JustQ: Automated Deployment of Fair and Accurate Quantum Neural Networks
This work pioneers fair QNN design on NISQ computers, addressing fairness issues in quantum decision-making systems for researchers and practitioners in quantum computing.
The authors tackled the problem of fairness in Quantum Neural Networks (QNNs) by proposing JustQ, a framework for deploying fair and accurate QNNs on NISQ computers, which outperforms previous methods in achieving superior accuracy and fairness.

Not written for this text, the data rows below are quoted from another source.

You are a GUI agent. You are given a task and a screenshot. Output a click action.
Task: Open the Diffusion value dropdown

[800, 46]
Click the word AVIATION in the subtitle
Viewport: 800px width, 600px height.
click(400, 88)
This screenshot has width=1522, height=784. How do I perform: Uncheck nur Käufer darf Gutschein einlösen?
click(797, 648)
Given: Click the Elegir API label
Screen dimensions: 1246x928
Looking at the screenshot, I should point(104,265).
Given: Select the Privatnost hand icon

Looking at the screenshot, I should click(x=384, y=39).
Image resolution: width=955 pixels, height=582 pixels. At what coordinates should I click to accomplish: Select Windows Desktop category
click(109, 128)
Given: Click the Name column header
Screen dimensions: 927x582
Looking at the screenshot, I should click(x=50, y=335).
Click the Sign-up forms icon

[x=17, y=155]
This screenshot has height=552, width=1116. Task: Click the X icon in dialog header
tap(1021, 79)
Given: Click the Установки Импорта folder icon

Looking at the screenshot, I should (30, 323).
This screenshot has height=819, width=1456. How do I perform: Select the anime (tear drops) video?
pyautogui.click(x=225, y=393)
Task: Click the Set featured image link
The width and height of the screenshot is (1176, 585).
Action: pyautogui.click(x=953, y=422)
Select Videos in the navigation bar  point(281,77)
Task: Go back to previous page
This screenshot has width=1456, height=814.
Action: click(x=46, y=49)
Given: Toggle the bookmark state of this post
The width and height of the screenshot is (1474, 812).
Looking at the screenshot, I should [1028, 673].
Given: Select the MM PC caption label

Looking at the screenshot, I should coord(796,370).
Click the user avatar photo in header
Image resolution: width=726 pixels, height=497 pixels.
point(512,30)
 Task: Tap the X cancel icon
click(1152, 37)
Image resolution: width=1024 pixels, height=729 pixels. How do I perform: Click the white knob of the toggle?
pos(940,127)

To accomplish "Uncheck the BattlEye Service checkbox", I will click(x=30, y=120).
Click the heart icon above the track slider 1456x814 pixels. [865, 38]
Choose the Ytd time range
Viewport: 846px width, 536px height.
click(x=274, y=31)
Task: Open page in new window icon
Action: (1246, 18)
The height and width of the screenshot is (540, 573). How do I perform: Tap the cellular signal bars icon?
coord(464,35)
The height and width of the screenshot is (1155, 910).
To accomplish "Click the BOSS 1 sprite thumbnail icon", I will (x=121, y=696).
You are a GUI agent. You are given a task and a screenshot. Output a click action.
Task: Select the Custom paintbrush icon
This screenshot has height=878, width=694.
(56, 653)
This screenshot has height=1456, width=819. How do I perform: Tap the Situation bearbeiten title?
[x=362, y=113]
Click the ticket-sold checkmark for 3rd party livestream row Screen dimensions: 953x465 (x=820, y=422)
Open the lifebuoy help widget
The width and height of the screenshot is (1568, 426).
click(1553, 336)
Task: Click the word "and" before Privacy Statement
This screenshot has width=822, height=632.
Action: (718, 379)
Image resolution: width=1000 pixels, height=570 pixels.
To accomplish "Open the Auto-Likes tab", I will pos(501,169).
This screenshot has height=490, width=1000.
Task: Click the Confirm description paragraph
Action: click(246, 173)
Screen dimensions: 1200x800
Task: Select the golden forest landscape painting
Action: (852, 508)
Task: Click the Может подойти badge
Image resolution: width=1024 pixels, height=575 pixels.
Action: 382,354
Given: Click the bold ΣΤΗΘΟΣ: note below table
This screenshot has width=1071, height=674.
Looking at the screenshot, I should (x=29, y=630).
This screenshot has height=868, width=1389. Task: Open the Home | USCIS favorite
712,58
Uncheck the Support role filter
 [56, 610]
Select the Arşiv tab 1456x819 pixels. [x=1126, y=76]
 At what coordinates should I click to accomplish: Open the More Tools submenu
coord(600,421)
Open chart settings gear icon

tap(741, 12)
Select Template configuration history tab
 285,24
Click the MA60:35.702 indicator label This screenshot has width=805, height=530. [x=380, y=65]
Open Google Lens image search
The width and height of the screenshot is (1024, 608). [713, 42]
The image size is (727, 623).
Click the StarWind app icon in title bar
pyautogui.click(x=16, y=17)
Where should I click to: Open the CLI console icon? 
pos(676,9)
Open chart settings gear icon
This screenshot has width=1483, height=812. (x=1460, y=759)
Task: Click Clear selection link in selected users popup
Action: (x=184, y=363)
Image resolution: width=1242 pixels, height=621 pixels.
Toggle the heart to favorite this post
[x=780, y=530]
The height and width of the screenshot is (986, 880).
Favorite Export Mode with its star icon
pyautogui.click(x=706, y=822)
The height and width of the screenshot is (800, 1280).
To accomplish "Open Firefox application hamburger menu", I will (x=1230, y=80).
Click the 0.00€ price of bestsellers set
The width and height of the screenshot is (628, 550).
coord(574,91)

Despite the success of Quantum Neural Networks (QNNs) in decision-making systems, their fairness remains unexplored, as the focus primarily lies on accuracy. This work conducts a design space exploration, unveiling QNN unfairness, and highlighting the significant influence of QNN deployment and quantum noise on accuracy and fairness. To effectively navigate the vast QNN deployment design space, we propose JustQ, a framework for deploying fair and accurate QNNs on NISQ computers. It includes a complete NISQ error model, reinforcement learning-based deployment, and a flexible optimization objective incorporating both fairness and accuracy. Experimental results show JustQ outperforms previous methods, achieving superior accuracy and fairness. This work pioneers fair QNN design on NISQ computers, paving the way for future investigations.